Sitting on the couch, I turned on the TV and stared at it, not paying attention to what was on, as my legs continued to bounce up and down. Glancing at the clock, I groaned when I saw it was only five. This was going to be the longest night ever.
My eyes kept darting to my phone sitting on the coffee table, and I tried to think of someone to call. Anyone. Well, anyone other than Coen.
I didn’t need to call Keegan to get Coen’s number; Keegan had sent it to me early this week. His text had said it was in case of an emergency, but I wasn’t dumb, I knew why he’d sent it to me. I just hadn’t considered using it.
Until now.
Standing quickly, I walked into my kitchen and stared into the pantry, and then the fridge, looking for something to make for dinner. But I wasn’t seeing anything. I was freaking the fuck out because my son was having his first sleepover! Slamming the refrigerator door shut, I went back to pacing around my living room for another few minutes as I nervously played with the ends of my long hair.

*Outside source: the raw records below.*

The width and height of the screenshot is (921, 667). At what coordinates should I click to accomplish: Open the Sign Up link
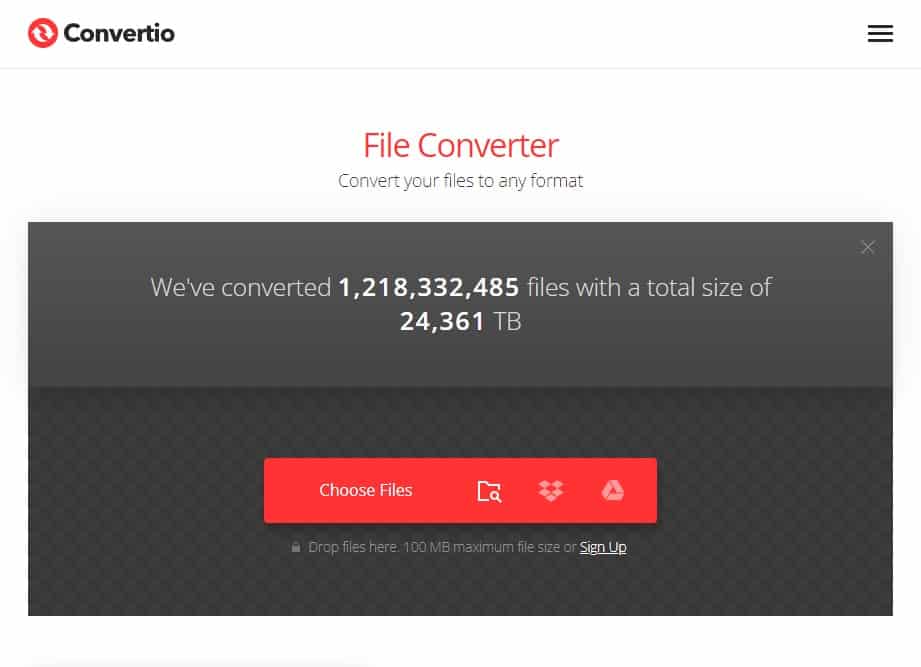603,547
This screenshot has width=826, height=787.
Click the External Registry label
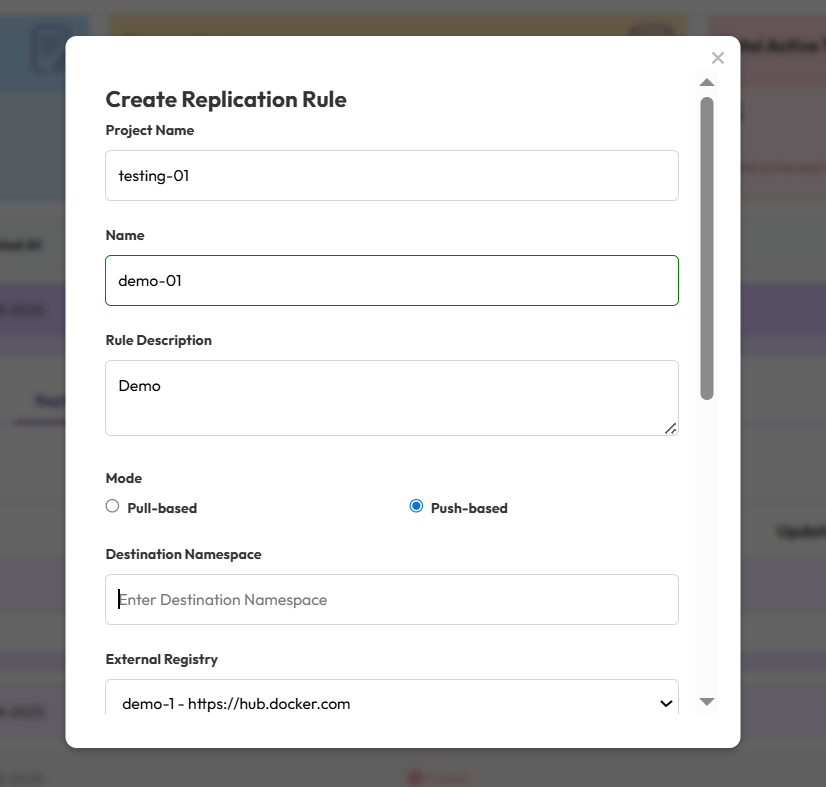click(161, 659)
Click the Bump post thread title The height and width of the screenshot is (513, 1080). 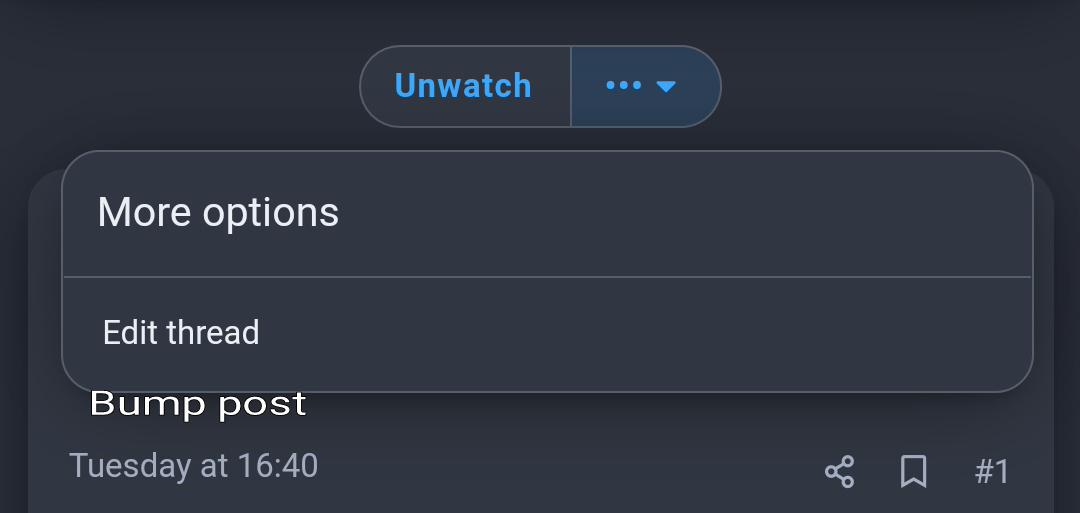tap(198, 404)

I considered calling my mom for about five seconds before I realized how ridiculous that was. I’m twenty-two. I have a free night for the first time in a long time, and I want to call my mom? When did I turn into an old lady?
Walking to the coffee table, I bent and grabbed at my phone, determined to call one of my friends. But instead I was opening up Keegan’s texts and scrolling up until I reached the number. Before I could talk myself out of it, I pressed the number and hit CALL.
“Hello?”
“Distract me,” I blurted out.
There were a few seconds of silence, before his deep voice asked, “Duchess?”
Goose bumps covered my body, and I swear to God I had to stop myself from whimpering. This morning replayed through my head, the way his lean, muscled body had been covered in a fine sheen of sweat. The way his chest had felt under my hand. His tattoos.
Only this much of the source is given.